9.3 Comprehensive analysis and comparison of various sorting methods, the following conclusions can be drawn:
        ① The simple sorting method is generally only used when n is small (for example, n<30). When the records in the sequence are "basically ordered", direct insertion sorting is the best sorting method. If the data in the record is large, the simple selection sort method with fewer moves should be used.
        ②The average time complexity of quick sort, heap sort and merge sort are all O(nlog_n), but the experimental results show that in terms of average time performance, quick sort is the best of all sorting methods. Unfortunately, the worst-case time performance of quicksort is O(㎡). The worst time complexity of heap sort and merge sort is still O(nlogan). When n is large, merge sort has better time performance than heap sort, but it requires the most auxiliary space.
        ③ The simple sorting method can be used in combination with the sorting method with better performance. For example, in quick sort, when the length of the divided subintervals is less than a certain value, the direct insertion sorting method can be called instead; or the sequence to be sorted is divided into several subsequences, and the direct insertion sorting is performed respectively, and then the merge sort is used. method to merge ordered subsequences into a complete ordered sequence.
        ④The time complexity of radix sort can be written as O(dn).

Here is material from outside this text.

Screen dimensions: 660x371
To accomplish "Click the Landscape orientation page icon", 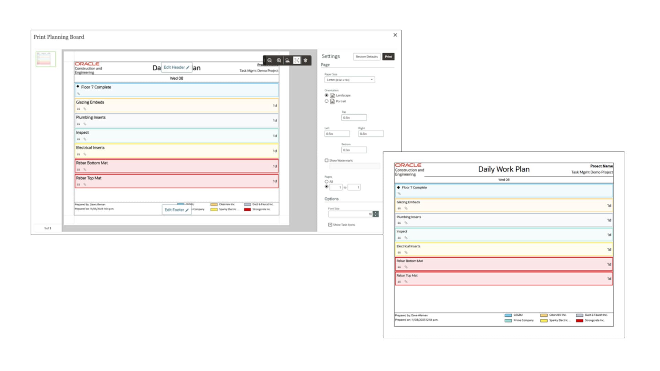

Therefore, it is most suitable for sequences with large values of n and small number of digits of the key, d. When d is much smaller than n, its time complexity is close to O(n)
        ⑤From the point of view of the stability of sorting, among all simple sorting methods, simple selection sorting is unstable, and other simple sorting methods are stable of. However, among those sorting methods with better time performance, Hill sort, quick sort and heap sort are all unstable, only merge sort and radix sort are stable.
        To sum up, each sorting method has its own characteristics, and no one method is absolutely optimal. The appropriate sorting method should be selected according to the specific situation, or a combination of methods can be used.